Okay, it seems I spoke too soon. Hamas is now back in the “Iranian-supported” camp according to this editorial in the New York Times, which identifies Hamas as both “backed by Iran” and pathologically “consumed with hatred for Israel.”
President Shimon Peres has also refocused on Iran, as shown by his response to a prompt by Piers Morgan of CNN. Morgan doesn’t beat around the bush and without displaying a modicum of impartiality asks: “If you believe Mr. President, that Iran is behind a lot of the Hamas terror activity, as you put it, then what action do you intend to take against Iran?”
Not that I guess so, I know that is the case. And we are not going to make a war with Iran but we are trying to prevent the shipping of long range missiles which Iran is sending to Hamas. And they are urge to Hamas to fire ….Iran is a problem, world problem. Not only from the point of view of building a nuclear danger, but also from the point of being a center of world terror. They finance, they train, they send arms, they urge, no responsibility, nor any moral consideration. It’s a world problem and you know it.
And what of the closure of the Hamas headquarters in Damascus, which according to many commentators supposedly created enormous strains with Iran and resulted in much less funding and material to Hamas than in the past? What of the recent visits by high profile non-Iranian regional leaders? Not much.
The Gaza problem, in the minds of the Netenyahu-Barak duo, is caused by Iran, according to Salam Masalha, writing in Haaretz: “[t]he current operation can be called “the little southern Iranian operation,” since it’s designed to paralyze Iran’s southern wing. The next operation will be “the little northern Iranian operation “: It will try to destroy Iran’s Lebanon wing.”
Israeli officials must be feeling like they’re losing their public relations war on Gaza. The meme of Hamas, the terrorist group, no longer seems sufficient. Hence “Hamas, the terrorist group supported by Iran” comes to the rescue.
Even the New York Times is noticing this problem and wants the “Arab leaders to speak the truth and stop ignoring the culpability of Hamas.” The unhappiness with the changed region and the difficulty it poses for the usual conceptualization of the disproportionate Israeli attacks on Gaza as self-defense and a fight against terrorism, is palpable. After all, it is not Mahmoud Ahmadinejad who is calling Israel a “terrorist state” these days, but Prime Minister Recept Tayyip Erdogan of Turkey.
The reality is that even the re-attachment of Hamas to Iran will neither resolve Israel’s occupation problem nor its public relations predicament. Israel is deemed the aggressor and out of control in the region not because it is unable to tell and re-tell its anti-terrorism narrative loudly enough, but because it cannot convince most of the world that its reckless bombing of a civilian population is a fight against terrorism (and its presumed chief sponsor, Iran).

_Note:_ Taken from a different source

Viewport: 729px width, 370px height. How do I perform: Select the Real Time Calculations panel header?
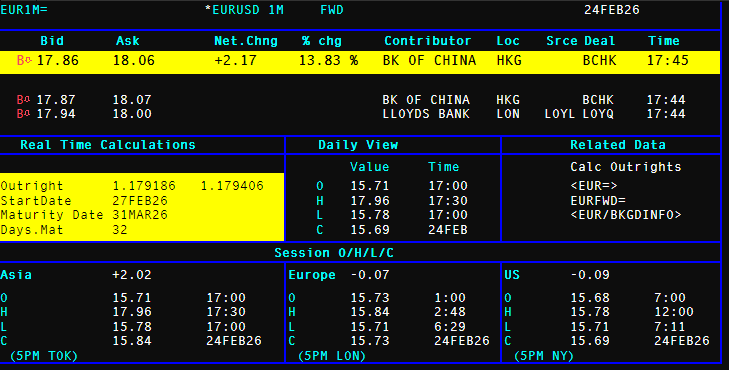tap(108, 145)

As Sherine Tadros points out in her discussion of why reporting on Gaza is hard: “Hamas is not Gaza.” The reason Israel, after a few days of bombing, invariably loses its ability to sell the Iranian-backed terrorism meme in the court of regional public opinion — although not to US policy-makers who are its chief concern — is because most people know that no society and its livelihood can be reduced to its government, no matter how bad that government is.
To be sure, the current Israeli government can take the honest route and call for the punishing of the entire society in the way Gilad Sharon, son of former Prime Minister Ariel Sharon, did when he said that “We need to flatten entire neighborhoods in Gaza. Flatten all of Gaza… The residents of Gaza are not innocent, they elected Hamas. The Gazans aren’t hostages; they chose this freely, and must live with the consequences.”
But this is not the route most Israeli leaders (excepting Interior Minister Eli Yishai who posited the goal of Pillar of Defense Operation as “sending Gaza back to the Middle Ages”) have taken. The route taken is to say that Israel had no choice but to respond disproportionately because of Hamas terrorism (now, again, supported by outside terrorists).
This is not a credible argument given the impact of Israeli actions — including the almost 6-year old embargo — on Gaza and not Hamas. And blaming or even militarily attacking Iran will not make Gaza go away.
– Farideh Farhi is an independent researcher and an affiliate graduate faculty member in political science and international relations at the University of Hawaii-Manoa.